Don't Take Walking for Granted

I guess you would agree with me that walking has been truly a big deal  -  great and fantastic  - actually to me, but what everyone has been taking it for granted, after you have listened to my tale.

I suffered a spinal ailment when I was in my early teens. I was not paralysed as my spinal cord was not infected at all. It might have been fatal if it were too badly infected.  However, two of my lumbar vertebrae had, sort of, been devoured slightly by bacteria. I had to lie totally flat and immobile (with the exception of my hands) on a plaster-of-Paris bed fashioned by the surgeon according to the contours of my back, buttocks and lower limbs. I was lying like an inverted tortoise! I was bed-ridden like that for more than six months.

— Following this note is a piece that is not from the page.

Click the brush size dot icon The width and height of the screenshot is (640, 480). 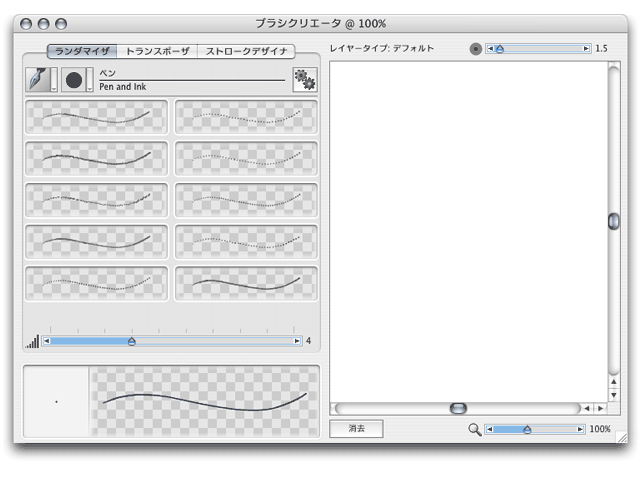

After that, my upper torso was encased in a permanent plaster-of-Paris jacket which was most uncomfortable. But I was excited as I was allowed to walk with that white "armour" protecting my spine! However, I was not allowed to have baths except to wash my face and hair and the bottom half of my body. Nurses had to pour methylated spirits down my chest or back,
whenever I suffered unbearable itchiness on the skin there to relieve me of the discomfort.

Eventually, I was deemed to be cured and the plaster-of-Paris jacket was cut away. I had my first complete bath but a hospital orderly had to help to scrub away the thick, dirty, old scaly skin on my back. I was then discharged from hospital after having stayed there for nearly two years where I had spent the greater part of my youth!

Something good came out from that hospitalization. I became an avid reader while being bed-ridden. I started writing, too, to while away the time. I wrote first to pen-pals and then to newspapers and periodicals. I won prizes in a few writing competitions and the matron would tell everyone in the ward about it which made me rather elated each time.

ltbs

Deep, unspeakable suffering may well be called a baptism, a regeneration, the initiation into a new one.